• _What you need to do_: Every line in the entries that holds "will" should be identified and copied.

---------- Data ----------

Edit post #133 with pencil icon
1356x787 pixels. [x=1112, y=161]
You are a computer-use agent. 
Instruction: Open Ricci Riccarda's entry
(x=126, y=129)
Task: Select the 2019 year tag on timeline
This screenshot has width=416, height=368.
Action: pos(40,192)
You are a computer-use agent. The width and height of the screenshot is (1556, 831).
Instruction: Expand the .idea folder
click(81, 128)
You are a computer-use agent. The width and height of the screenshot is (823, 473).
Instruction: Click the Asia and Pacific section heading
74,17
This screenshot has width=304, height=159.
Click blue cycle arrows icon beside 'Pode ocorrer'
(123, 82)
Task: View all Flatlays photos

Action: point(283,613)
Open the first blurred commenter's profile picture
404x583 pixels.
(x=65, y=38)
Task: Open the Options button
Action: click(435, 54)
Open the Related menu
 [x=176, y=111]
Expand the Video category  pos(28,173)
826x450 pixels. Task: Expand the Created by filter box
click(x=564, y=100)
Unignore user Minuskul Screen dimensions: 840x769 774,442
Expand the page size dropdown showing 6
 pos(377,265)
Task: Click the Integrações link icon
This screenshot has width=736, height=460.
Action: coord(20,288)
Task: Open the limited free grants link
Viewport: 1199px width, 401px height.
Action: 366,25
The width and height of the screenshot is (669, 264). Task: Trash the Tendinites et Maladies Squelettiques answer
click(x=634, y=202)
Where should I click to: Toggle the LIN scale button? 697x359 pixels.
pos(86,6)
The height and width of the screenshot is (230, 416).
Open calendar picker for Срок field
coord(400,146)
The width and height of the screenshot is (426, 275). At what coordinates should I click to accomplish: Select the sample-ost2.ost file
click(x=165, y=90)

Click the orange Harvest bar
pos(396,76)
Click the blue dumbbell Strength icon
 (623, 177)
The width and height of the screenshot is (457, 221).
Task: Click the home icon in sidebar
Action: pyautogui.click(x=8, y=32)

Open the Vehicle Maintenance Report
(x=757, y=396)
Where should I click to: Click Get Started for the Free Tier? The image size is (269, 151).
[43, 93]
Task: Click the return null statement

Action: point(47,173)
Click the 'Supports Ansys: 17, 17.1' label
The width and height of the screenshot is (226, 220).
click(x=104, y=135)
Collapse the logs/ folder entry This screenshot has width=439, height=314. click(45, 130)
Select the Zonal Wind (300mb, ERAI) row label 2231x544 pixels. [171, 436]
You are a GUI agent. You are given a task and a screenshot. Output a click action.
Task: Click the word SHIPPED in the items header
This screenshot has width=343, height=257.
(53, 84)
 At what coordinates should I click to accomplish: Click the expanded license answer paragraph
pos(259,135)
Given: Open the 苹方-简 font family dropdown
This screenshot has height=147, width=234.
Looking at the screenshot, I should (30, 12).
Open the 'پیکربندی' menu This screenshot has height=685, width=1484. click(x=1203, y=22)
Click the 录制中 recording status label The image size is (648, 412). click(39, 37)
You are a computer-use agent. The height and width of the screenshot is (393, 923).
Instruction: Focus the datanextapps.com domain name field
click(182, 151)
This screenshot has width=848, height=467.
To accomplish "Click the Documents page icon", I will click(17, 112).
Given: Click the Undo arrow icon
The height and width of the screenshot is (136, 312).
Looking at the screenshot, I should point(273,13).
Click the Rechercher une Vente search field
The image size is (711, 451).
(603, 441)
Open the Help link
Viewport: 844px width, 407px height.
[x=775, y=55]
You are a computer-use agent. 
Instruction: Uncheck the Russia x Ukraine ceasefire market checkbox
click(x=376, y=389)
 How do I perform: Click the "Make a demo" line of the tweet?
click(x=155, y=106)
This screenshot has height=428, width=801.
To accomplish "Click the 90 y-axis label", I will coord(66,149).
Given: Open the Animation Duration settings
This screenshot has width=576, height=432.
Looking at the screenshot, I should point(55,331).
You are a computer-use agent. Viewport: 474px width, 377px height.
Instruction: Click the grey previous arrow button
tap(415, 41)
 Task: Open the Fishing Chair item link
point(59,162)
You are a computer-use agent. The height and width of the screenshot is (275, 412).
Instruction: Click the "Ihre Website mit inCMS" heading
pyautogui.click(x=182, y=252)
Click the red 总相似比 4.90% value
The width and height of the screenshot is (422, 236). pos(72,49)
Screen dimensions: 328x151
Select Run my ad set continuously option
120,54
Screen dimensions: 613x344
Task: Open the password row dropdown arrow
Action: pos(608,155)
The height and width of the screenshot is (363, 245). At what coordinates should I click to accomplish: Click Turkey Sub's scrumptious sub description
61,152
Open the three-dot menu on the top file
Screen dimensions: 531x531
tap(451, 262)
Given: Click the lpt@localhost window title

----------

• _Answer for the task_:
To accomplish "Click the Documents page icon", I will click(17, 112).
To accomplish "Click the 90 y-axis label", I will coord(66,149).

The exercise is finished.